Omar, un rifugiato palestinese che arriva dal campo siriano di Homs, è esausto: “Tutto questo mi rende molto nervoso, non so cosa succederà. L’attesa mi uccide. Ci sentiamo ignorati”.
 “Sono qui da una settimana e non ho idea di quanto ancora dovrò rimanere. Il confine è chiuso e non ci permettono di passare. Il campo è invivibile. Orribile. Voglio trovare un modo sicuro di proseguire, voglio trovare un posto dove crescere mio figlio. Aiutateci a trovare un percorso sicuro”, ripete Mustafa, rifugiato dal nord della Siria che è arrivato a Idomeni con la moglie Zuzan e due giovani cugini. È una delle persone che sta dormendo su un letto. Non lo possiamo certo definire fortunato ma altre famiglie passano la notte all’esterno, al freddo e nel fango.

Alex Yallop/MSF
Intere famiglie si stringono intorno a un fuoco di fortuna per stare al caldo, mentre aspettano che trascorra la notte. Nello stesso momento, in un ospedale vicino al campo, Rula, donna di 30 anni da Aleppo, dà alla luce il suo secondo figlio, chiamato Abdulrahmane. È arrivata a Idomeni incinta, con il marito Fahad e il figlio di un anno, Oman, ma le sue acque si sono rotte mentre era nella clinica MSF e il team l’ha fatta trasferire all’ospedale.
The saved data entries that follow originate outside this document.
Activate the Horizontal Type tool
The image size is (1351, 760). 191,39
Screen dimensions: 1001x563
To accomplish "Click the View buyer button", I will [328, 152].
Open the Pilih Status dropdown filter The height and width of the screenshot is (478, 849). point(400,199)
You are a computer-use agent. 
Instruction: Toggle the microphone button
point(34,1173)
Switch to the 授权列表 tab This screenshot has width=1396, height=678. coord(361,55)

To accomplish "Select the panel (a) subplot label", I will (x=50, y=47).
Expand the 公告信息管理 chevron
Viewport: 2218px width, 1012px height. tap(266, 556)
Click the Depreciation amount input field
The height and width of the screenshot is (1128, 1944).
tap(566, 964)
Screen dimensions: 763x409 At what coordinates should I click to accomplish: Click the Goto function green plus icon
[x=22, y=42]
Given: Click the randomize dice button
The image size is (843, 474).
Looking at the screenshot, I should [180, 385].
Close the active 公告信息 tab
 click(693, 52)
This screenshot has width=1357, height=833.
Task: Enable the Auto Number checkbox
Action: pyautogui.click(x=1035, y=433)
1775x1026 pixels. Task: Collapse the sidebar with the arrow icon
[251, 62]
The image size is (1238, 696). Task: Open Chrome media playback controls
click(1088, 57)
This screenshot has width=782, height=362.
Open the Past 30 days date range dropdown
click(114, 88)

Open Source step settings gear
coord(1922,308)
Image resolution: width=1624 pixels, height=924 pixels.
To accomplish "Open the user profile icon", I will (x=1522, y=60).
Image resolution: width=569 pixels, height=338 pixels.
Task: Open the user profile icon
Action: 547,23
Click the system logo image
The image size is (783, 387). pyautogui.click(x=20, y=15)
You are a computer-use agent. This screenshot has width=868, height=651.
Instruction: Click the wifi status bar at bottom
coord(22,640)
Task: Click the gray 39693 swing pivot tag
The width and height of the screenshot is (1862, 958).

Dal 27 febbraio al 1 marzo, le squadre mediche di MSF hanno condotto 756 visite. Le principali patologie riguardano le vie respiratorie e infezioni gastrointestinali (in relazione alle inadeguate condizioni dei servizi igienici). La maggior parte dei pazienti sono donne e bambini al di sotto dei cinque anni. 
MSF sta fornendo ripari a oltre 4.000 persone e 34.000 pasti al giorno.